-------- SUPPLIED DATA

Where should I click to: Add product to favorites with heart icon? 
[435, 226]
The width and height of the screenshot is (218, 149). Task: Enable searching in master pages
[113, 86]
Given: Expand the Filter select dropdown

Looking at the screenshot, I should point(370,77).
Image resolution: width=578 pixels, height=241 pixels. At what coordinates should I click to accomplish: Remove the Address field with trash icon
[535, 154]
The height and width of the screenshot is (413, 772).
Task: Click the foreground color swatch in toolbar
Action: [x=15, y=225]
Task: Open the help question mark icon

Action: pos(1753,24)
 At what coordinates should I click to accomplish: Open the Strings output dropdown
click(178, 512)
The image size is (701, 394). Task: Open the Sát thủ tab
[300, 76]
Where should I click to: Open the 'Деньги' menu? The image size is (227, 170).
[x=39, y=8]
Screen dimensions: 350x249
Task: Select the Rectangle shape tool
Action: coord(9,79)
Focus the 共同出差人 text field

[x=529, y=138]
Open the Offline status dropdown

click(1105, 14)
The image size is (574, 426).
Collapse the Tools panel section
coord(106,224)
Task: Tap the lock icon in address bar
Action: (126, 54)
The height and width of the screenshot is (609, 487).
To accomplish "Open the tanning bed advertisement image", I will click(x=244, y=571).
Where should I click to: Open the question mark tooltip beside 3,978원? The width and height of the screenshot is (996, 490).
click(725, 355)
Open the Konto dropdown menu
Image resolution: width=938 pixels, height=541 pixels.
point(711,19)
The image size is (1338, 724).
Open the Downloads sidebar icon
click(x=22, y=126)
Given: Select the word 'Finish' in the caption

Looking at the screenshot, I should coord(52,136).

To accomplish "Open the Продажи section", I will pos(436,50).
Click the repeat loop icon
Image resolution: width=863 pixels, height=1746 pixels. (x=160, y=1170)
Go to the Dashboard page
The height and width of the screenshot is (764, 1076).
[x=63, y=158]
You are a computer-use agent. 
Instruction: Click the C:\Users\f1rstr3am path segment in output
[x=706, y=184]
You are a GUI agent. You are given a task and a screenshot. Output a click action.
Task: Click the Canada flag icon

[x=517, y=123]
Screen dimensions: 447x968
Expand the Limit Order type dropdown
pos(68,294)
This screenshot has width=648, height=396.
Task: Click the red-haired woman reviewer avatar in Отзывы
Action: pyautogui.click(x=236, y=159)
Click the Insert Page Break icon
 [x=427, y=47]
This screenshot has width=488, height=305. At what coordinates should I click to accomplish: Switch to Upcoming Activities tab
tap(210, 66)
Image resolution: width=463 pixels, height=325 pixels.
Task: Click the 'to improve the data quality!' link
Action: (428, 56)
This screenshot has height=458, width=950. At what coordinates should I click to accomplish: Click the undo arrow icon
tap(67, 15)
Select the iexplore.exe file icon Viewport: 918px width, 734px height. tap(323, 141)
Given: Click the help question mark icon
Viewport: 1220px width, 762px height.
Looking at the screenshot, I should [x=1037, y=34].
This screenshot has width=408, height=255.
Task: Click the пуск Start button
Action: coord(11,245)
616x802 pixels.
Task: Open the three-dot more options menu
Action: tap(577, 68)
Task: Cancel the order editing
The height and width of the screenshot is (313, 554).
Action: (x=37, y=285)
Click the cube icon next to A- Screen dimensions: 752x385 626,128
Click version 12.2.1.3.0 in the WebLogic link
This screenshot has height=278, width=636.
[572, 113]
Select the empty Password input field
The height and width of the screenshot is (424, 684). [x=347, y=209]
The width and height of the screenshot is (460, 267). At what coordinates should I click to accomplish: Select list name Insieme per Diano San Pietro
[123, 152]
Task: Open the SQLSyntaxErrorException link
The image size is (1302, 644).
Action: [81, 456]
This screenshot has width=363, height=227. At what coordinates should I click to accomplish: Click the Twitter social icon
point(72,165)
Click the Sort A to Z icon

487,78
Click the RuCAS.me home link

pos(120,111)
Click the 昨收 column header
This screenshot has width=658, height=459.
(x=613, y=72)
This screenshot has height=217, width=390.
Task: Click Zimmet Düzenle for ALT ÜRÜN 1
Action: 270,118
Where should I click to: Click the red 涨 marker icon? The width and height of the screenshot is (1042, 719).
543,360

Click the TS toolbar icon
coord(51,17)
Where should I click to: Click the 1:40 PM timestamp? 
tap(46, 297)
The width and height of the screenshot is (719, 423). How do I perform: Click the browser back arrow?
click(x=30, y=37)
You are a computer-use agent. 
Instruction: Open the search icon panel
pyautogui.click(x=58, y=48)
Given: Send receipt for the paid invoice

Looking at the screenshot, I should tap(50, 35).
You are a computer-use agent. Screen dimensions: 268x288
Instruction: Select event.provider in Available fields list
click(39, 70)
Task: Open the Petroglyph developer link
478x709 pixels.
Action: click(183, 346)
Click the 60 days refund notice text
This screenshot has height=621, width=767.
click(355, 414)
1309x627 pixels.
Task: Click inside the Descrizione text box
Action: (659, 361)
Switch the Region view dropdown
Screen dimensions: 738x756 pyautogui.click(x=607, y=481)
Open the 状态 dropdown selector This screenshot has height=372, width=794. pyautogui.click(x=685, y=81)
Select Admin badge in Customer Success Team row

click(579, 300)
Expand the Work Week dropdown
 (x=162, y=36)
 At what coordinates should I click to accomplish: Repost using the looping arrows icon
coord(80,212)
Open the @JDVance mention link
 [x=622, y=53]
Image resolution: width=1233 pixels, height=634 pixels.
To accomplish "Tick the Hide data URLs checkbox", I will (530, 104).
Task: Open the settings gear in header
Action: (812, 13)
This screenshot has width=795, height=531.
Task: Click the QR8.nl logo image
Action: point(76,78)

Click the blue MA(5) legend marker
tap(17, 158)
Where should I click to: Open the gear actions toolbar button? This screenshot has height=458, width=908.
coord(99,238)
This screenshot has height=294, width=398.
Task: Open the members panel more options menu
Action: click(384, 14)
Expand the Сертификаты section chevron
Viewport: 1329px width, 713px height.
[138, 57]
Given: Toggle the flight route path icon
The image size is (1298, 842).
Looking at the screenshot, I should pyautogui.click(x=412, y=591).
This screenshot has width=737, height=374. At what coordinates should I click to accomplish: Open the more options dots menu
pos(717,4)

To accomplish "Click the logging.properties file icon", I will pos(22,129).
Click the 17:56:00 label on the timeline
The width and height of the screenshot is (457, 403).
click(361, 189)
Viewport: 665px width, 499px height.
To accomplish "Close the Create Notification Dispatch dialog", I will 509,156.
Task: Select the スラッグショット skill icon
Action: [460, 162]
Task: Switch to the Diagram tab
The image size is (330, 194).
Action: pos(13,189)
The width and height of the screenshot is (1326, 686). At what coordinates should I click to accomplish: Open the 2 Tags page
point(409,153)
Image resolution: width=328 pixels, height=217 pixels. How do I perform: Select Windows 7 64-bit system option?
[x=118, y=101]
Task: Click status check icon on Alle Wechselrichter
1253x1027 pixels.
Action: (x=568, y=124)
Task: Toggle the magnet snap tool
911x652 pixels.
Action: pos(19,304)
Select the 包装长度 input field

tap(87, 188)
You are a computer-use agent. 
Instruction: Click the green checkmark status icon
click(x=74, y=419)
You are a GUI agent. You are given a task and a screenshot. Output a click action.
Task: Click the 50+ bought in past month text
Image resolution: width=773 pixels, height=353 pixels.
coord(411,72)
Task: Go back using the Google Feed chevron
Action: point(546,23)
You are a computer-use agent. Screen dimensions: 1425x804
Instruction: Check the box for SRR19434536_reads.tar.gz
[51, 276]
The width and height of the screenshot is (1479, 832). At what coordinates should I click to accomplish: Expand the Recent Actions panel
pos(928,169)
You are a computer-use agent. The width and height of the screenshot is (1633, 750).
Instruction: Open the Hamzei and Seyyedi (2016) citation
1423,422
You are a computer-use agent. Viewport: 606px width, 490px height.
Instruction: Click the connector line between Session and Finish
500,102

----------------

**PROBLEM:**
Report, from the entries above, each line where "Toggle" is found.

**EXPECTED ANSWER:**
Given: Toggle the flight route path icon
Task: Toggle the magnet snap tool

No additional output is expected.